Your task:
From the line containing "Where should I" to the end of the records, print every line exactly, both ends included, and leave out the pictures.

[Extracted data entries]

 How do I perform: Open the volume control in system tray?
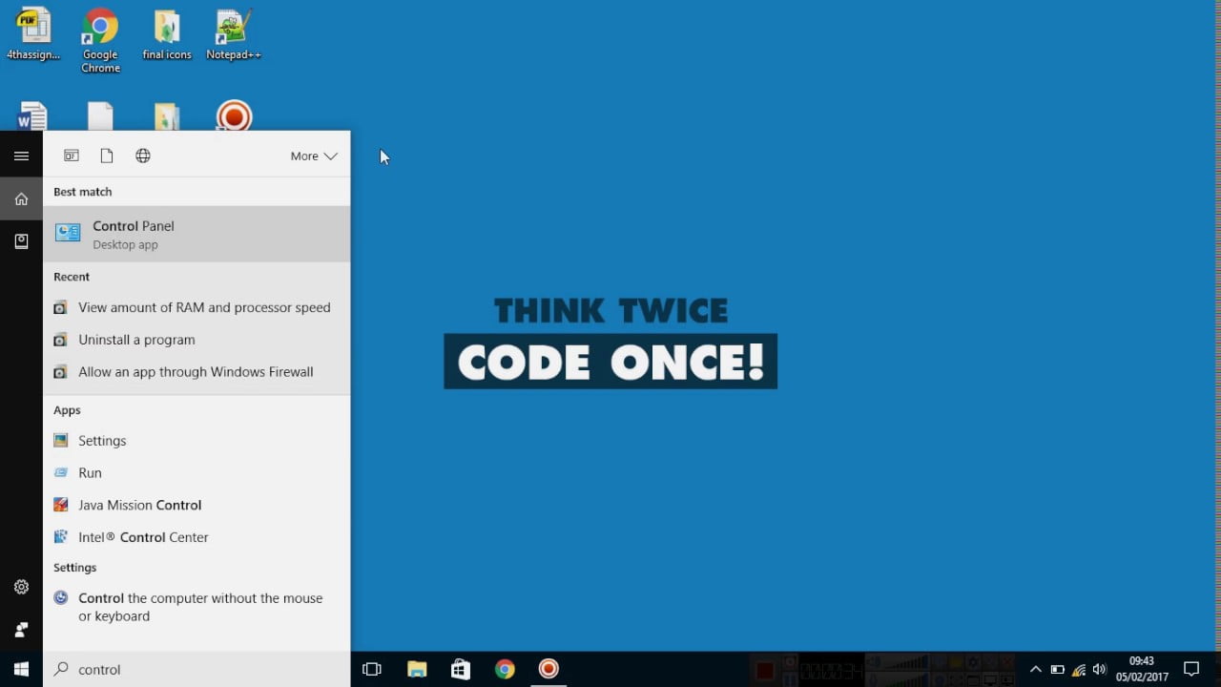(1100, 670)
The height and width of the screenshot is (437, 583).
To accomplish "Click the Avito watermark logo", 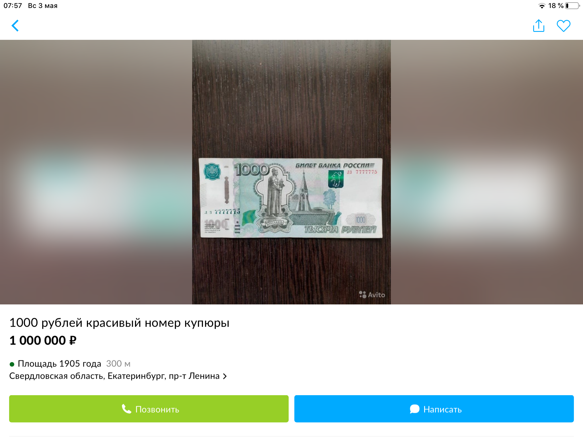I will [372, 295].
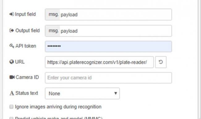The image size is (201, 119).
Task: Click the Output field arrow icon
Action: (x=12, y=31)
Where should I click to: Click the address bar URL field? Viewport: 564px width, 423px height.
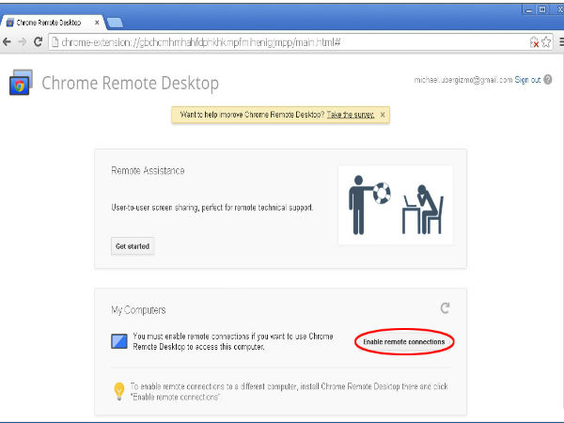(x=282, y=42)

Response to the exercise:
Where should I click to: Click the address bar URL field? Viewport: 564px width, 423px height.
(x=282, y=42)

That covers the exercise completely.